== Segment start ==

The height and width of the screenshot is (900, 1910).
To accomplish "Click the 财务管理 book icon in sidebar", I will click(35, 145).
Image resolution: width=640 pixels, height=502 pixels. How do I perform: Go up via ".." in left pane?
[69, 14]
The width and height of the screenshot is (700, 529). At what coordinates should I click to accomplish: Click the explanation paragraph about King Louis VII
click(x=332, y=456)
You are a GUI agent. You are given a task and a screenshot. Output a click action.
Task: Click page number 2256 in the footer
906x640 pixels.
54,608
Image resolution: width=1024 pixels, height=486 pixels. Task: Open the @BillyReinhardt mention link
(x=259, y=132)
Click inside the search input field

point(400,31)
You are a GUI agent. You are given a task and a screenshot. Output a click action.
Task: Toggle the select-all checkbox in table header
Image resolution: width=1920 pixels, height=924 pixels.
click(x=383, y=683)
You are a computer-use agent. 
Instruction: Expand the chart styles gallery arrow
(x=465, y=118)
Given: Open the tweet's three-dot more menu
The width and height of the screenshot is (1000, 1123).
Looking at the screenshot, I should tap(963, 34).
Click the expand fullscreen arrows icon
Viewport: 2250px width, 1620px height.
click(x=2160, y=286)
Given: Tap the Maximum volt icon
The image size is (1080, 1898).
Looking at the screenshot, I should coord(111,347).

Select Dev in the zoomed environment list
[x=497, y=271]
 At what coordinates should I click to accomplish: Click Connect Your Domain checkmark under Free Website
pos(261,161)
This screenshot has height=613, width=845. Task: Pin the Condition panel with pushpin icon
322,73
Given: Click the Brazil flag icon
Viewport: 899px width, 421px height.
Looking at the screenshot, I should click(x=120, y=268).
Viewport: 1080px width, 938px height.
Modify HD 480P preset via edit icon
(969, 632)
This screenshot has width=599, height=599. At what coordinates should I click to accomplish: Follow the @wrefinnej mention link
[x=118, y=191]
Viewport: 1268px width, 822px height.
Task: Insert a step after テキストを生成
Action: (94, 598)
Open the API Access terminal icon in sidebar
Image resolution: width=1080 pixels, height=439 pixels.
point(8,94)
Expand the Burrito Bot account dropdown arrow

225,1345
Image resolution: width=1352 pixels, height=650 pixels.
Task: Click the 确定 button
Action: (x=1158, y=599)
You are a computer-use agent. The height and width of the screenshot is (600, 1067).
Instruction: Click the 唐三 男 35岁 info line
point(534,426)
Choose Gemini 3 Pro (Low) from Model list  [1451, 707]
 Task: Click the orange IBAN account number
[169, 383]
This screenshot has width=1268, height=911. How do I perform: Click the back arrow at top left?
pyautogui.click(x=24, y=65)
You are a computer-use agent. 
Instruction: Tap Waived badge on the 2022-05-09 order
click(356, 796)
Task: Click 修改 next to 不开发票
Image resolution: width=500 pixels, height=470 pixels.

== Segment end ==

• **Instructions for the task**
With nothing left out, return each entry exactly.

• **Solution**
The height and width of the screenshot is (900, 1910).
To accomplish "Click the 财务管理 book icon in sidebar", I will click(35, 145).
Image resolution: width=640 pixels, height=502 pixels. How do I perform: Go up via ".." in left pane?
[69, 14]
The width and height of the screenshot is (700, 529). At what coordinates should I click to accomplish: Click the explanation paragraph about King Louis VII
click(x=332, y=456)
You are a GUI agent. You are given a task and a screenshot. Output a click action.
Task: Click page number 2256 in the footer
906x640 pixels.
54,608
Image resolution: width=1024 pixels, height=486 pixels. Task: Open the @BillyReinhardt mention link
(x=259, y=132)
Click inside the search input field

point(400,31)
You are a GUI agent. You are given a task and a screenshot. Output a click action.
Task: Toggle the select-all checkbox in table header
Image resolution: width=1920 pixels, height=924 pixels.
click(x=383, y=683)
You are a computer-use agent. 
Instruction: Expand the chart styles gallery arrow
(x=465, y=118)
Given: Open the tweet's three-dot more menu
The width and height of the screenshot is (1000, 1123).
Looking at the screenshot, I should tap(963, 34).
Click the expand fullscreen arrows icon
Viewport: 2250px width, 1620px height.
click(x=2160, y=286)
Given: Tap the Maximum volt icon
The image size is (1080, 1898).
Looking at the screenshot, I should coord(111,347).

Select Dev in the zoomed environment list
[x=497, y=271]
 At what coordinates should I click to accomplish: Click Connect Your Domain checkmark under Free Website
pos(261,161)
This screenshot has height=613, width=845. Task: Pin the Condition panel with pushpin icon
322,73
Given: Click the Brazil flag icon
Viewport: 899px width, 421px height.
Looking at the screenshot, I should click(x=120, y=268).
Viewport: 1080px width, 938px height.
Modify HD 480P preset via edit icon
(969, 632)
This screenshot has width=599, height=599. At what coordinates should I click to accomplish: Follow the @wrefinnej mention link
[x=118, y=191]
Viewport: 1268px width, 822px height.
Task: Insert a step after テキストを生成
Action: (94, 598)
Open the API Access terminal icon in sidebar
Image resolution: width=1080 pixels, height=439 pixels.
point(8,94)
Expand the Burrito Bot account dropdown arrow

225,1345
Image resolution: width=1352 pixels, height=650 pixels.
Task: Click the 确定 button
Action: (x=1158, y=599)
You are a computer-use agent. The height and width of the screenshot is (600, 1067).
Instruction: Click the 唐三 男 35岁 info line
point(534,426)
Choose Gemini 3 Pro (Low) from Model list  [1451, 707]
 Task: Click the orange IBAN account number
[169, 383]
This screenshot has width=1268, height=911. How do I perform: Click the back arrow at top left?
pyautogui.click(x=24, y=65)
You are a computer-use agent. 
Instruction: Tap Waived badge on the 2022-05-09 order
click(356, 796)
Task: Click 修改 next to 不开发票
Image resolution: width=500 pixels, height=470 pixels.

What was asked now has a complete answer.